Cleaning up extracted files

Another “best practices” question, are people deleting the extracted transient files after integration is complete? Is there any method in pyblish to handle this sort of cleanup in situations where extraction or integration fails?

Don’t think we have discussed a best practise on this.

Personally I extract files to a temporary local directory, which I then delete as a last step in integration (optional of course), with try/except.

Great question, @morganloomis!

I’ve found the approach you describe to work best, personally, but I think it varies amongst developers.

I think of clean-up generally as a two-step process.

  1. Gently clean up locally created files, accept failures.
  2. Use a scheduled “clean-up crew”, such as a background daemon

The locally created files I typically clean up as you describe. If you store the location of where each extractor extracts into your context, then you can assign a dedicated integrator as a last step in the pipeline to wipe those.

import shutil
import pyblish.api

class CleanupIntegrator(pyblish.api.ContextPlugin):
  order = pyblish.api.IntegratorOrder + 0.2

  def process(self, context):
    shutil.rmtree(context.data["tempdir"])

The 0.2 means it’ll get run after the normal integration has taken place. Any plug-in may be offsetted like this, down to and including -0.5 and up to but not including 0.5. Beyond that and you are stepping into the previous/next CVEI step. Integration happens to be the last stage, so it’s safe to go beyond, but in general it’s good to keep things consistent.

By keeping the integration simple, and separate it to the end, it’s guaranteed to be run. Then it’s up to you to ensure that this doesn’t actually fail too. In those cases, it’s better to be forgiving than strict, as deleting files later can sometimes be preferable to having to recover them in error right away.

The clean-up crew is somewhat outside the scope of Pyblish, but is important to keep in mind when designing your clean up integrator. In a nutshell it could either delete files after a certain lifetime (say, 1 month) and/or based on some other metric, such as whether there are 10 versions, but only 9 are allowed to co-exist. Such a daemon could crawl common temporary directories and ensure nothing remains.

1 Like

Cool, that all sounds good, thanks!

| Exercises |
1 > Edit the cleanup thread from "Personally I extract" to "Great question, @morganloomis!", replacing "temporary local directory" with "scratch directory".
2 > In the cleanup thread, what range of offsets can a plug-in be given?
3 > Condense the cleanup thread's paragraph beginning "The clean-up crew is somewhat outside" into a bulleted list that keeps its main facts.

| Data extract |
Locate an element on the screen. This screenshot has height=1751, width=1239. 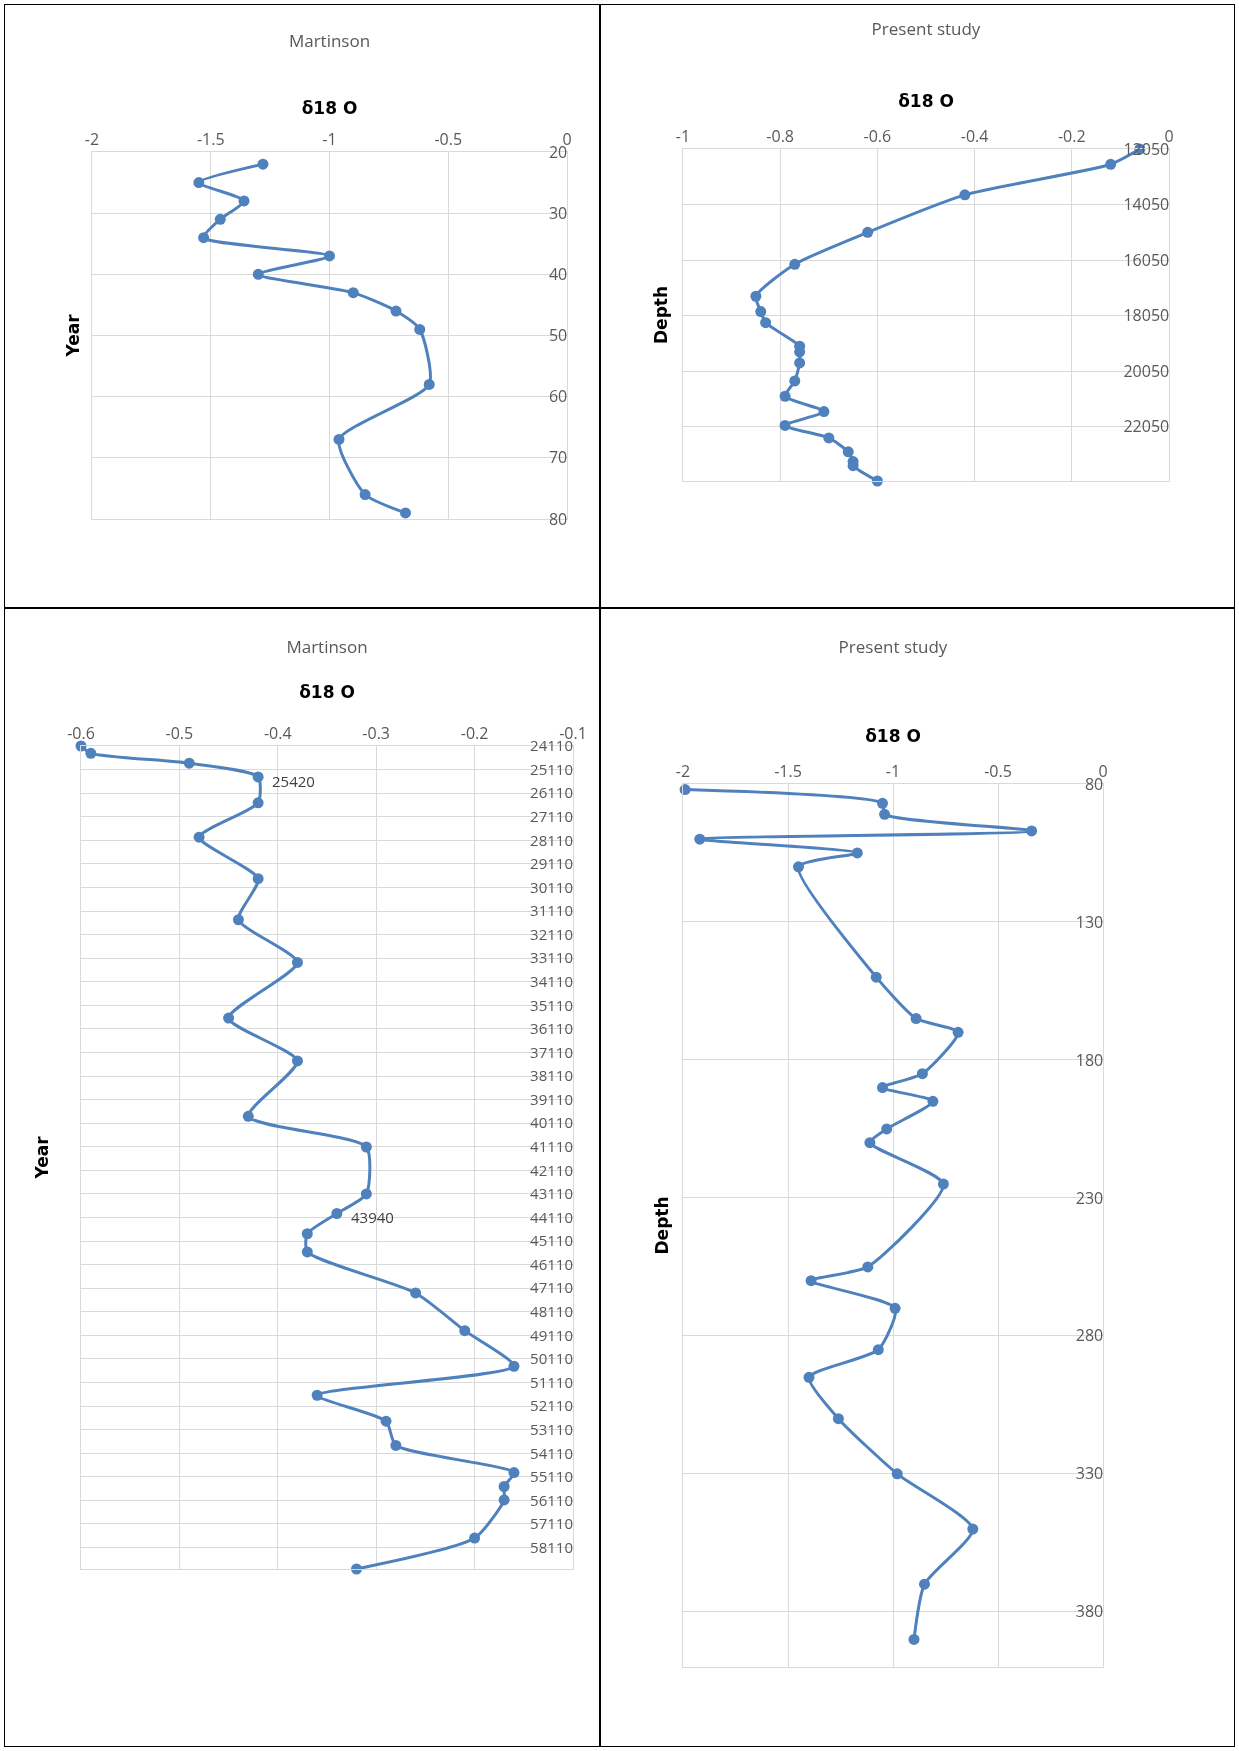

| Results of the exercise |
1 >
Personally I extract files to a scratch directory, which I then delete as a last step in integration (optional of course), with try/except.

Great question, @morganloomis!

2 > Down to and including -0.5 and up to but not including 0.5.

3 >
- The clean-up crew is somewhat outside the scope of Pyblish but matters when designing a clean-up integrator.
- It could delete files after a certain lifetime, such as 1 month.
- It could also delete files based on another metric, such as when there are 10 versions but only 9 are allowed to co-exist.
- Such a daemon could crawl common temporary directories and ensure nothing remains.